*** Block opens ***
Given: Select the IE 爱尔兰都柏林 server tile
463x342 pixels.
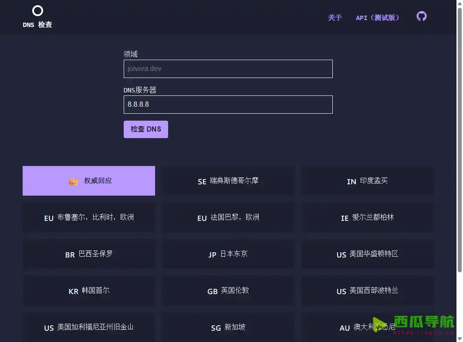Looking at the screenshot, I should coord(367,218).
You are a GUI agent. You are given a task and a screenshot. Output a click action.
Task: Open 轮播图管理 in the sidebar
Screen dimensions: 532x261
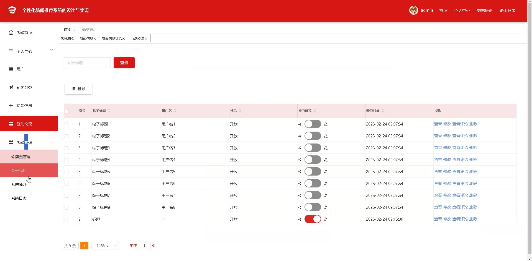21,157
*** Block closes ***
§ Aim of the task: Word for word, reproduce all of the entries above and omit the pictures.

§ Result of the exercise:
Given: Select the IE 爱尔兰都柏林 server tile
463x342 pixels.
Looking at the screenshot, I should coord(367,218).
You are a GUI agent. You are given a task and a screenshot. Output a click action.
Task: Open 轮播图管理 in the sidebar
Screen dimensions: 532x261
21,157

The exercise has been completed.